Haven't you written less than a total of ten programs in your lifetime?
I expect that that doesn't affect your ability to do programs.
- Due to some miscommunication between Mr. Flynt and myself, the exams
won't be returned until Monday.
- The meeting with the consultants went surprisingly well, particularly
given the horrors of that initial memo. Those stories had really
been intended as one extreme view of technology. The consultants
were also very good at showing that many of us naturally give up
some privacy for clear benefits, and they were taking that to an
- We may have visitors in class today.
- Lists are among the simplest of data structures.
- Like arrays, they are used for collecting data.

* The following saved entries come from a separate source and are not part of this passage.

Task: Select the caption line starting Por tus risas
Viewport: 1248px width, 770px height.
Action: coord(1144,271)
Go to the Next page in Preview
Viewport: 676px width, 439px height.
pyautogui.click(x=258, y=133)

That is, lists
can be used to store and reteive data.
- In effect, a list is an linearly-organized collection of information.
- Every nonempty list has a unique first element.
- Every nonempty list has a unique last element.
- Every element except the last has a unique successor.
- Each element except the first has a unique predecessor.
- Unlike arrays, lists do not necessarily guarantee constant
time access to each element.
- However, lists do (usually) guarantee constant time insertion of elements
at a few places in the list.
- Some list implementations guarantee constant time insertion
at the front of the list.
- Some list implementations guarantee constant time insertion at
the end of the list.
- Some list implementations provide a ``current element''
(also called a cursor) and
guarantee constant time insertion after/before the current element.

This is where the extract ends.